Re: [CentOS] storage for mailserver

2020-09-16 Thread Mark (Netbook)

Hi Michael,

With SSD's, no matter what storage technology is used, you pay your money 
and you take your choice.


The more expensive SSD's have higher I/O rates, higher data bandwidth and 
better durability.


I would go for NVMe as this gives a higher data rate with PCIe 3.0 and PCIe 
4.0 (twice the data rate) ones are just coming in to the market.


I believe that traditional Raid 5 and 6 are not required for SSD's

I have configured all my customer SSD subsystems for Raid 1 (mirror), 
reduced overhead.


Cost defines if the above is acceptable.

Also, do you use hardware or software Raid 1.

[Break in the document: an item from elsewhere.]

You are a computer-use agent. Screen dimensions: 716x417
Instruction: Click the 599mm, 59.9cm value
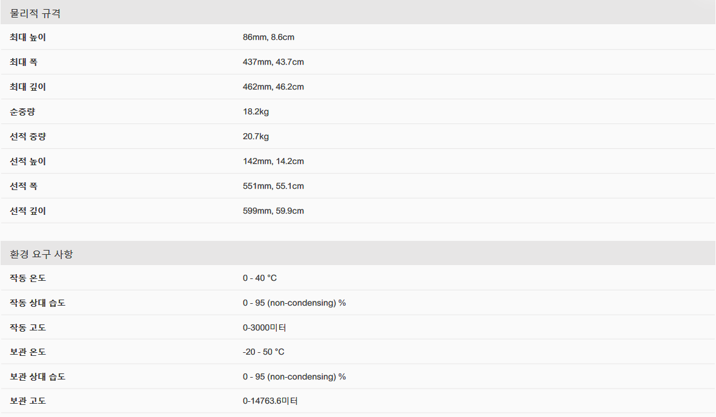[x=273, y=211]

There are many other questions but the above is a start.

Regards,
Mark Woolfson
MW Consultancy Ltd
Leeds
LS18 4LY
United Kingdom
Tel: +44 113 259 1204
Mob: +44 786 065 2778
-Original Message- 
From: Michael Schumacher

Sent: Wednesday, September 16, 2020 5:11 PM
To: CentOS mailing list
Subject: [CentOS] storage for mailserver

hi,

I am planning to replace my old CentOS 6 mail server soon. Most details
are quite obvious and do not need to be changed, but the old system
was running on spinning discs and this is certainly not the best
option for todays mail servers.

With spinning discs, HW-RAID6 was the way to go to increase reliability
and speed.
Today, I get the feeling, that traditional RAID is not the best
option for SSDs. I am reading that all RAID members in SSD-arrays age
synchronously so that the risk of a massive failure of more than one
disk is more likely than with HDDs. There are many other concerns like
excessive write load compared to non-raid systems, etc.

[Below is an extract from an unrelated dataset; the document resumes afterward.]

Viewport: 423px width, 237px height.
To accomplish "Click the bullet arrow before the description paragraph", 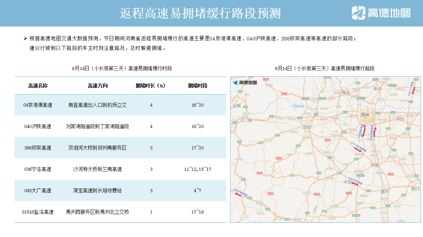I will tap(25, 38).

Is there any common sense what disk layout should be used these days?

I have been looking for some kind of master-slave system, where the
(one or many) SSD is taking all writes and reads, but the slave HDD
runs in parallel as a backup system like in a RAID1 system. Is there
any such system?

Any thoughts?

best regards
Michael Schumacher

___
CentOS mailing list
CentOS@centos.org
https://lists.centos.org/mailman/listinfo/centos 


___
CentOS mailing list
CentOS@centos.org
https://lists.centos.org/mailman/listinfo/centos


Re: [CentOS] storage for mailserver

2020-09-16 Thread Stephen John Smoogen
On Wed, 16 Sep 2020 at 12:12, Michael Schumacher <
michael.schumac...@pamas.de> wrote:

> hi,
>
> I am planning to replace my old CentOS 6 mail server soon. Most details
> are quite obvious and do not need to be changed, but the old system
> was running on spinning discs and this is certainly not the best
> option for todays mail servers.
>
> With spinning discs, HW-RAID6 was the way to go to increase reliability
> and speed.
> Today, I get the feeling, that traditional RAID is not the best
> option for SSDs. I am reading that all RAID members in SSD-arrays age
> synchronously so that the risk of a massive failure of more than one
> disk is more likely than with HDDs. There are many other concerns like
> excessive write load compared to non-raid systems, etc.
>
> Is there any common sense what disk layout should be used these days?
>
> I have been looking for some kind of master-slave system, where the
> (one or many) SSD is taking all writes and reads, but the slave HDD
> runs in parallel as a backup system like in a RAID1 system. Is there
> any such system?
>
> I don't think so because the drives would always be out of sync but in a
restart it would be hard to know if the drive is out of sync for a good
reason or a bad one. For most of the SSD raids, I have seen people just
making sure to buy disks which are spec'd for more writes or similar
'smarter' enterprise trim. I have also read about the synchronicity problem
but I think this may be a theory vs reality problem. In theory they should
all fail at once, in reality at least for the arrays I have used for 3
years, they seem to fail in different times. that said, I only have 3
systems over 3 years with SSD drives running RAID6 so I only have anecdata
versus data.




> Any thoughts?
>
> best regards
> Michael Schumacher
>
> ___
> CentOS mailing list
> CentOS@centos.org
> https://lists.centos.org/mailman/listinfo/centos
>


-- 
Stephen J Smoogen.
___
CentOS mailing list
CentOS@centos.org
https://lists.centos.org/mailman/listinfo/centos


[CentOS] storage for mailserver

2020-09-16 Thread Michael Schumacher
hi,

I am planning to replace my old CentOS 6 mail server soon. Most details
are quite obvious and do not need to be changed, but the old system
was running on spinning discs and this is certainly not the best
option for todays mail servers.

With spinning discs, HW-RAID6 was the way to go to increase reliability
and speed.
Today, I get the feeling, that traditional RAID is not the best
option for SSDs. I am reading that all RAID members in SSD-arrays age
synchronously so that the risk of a massive failure of more than one
disk is more likely than with HDDs. There are many other concerns like
excessive write load compared to non-raid systems, etc.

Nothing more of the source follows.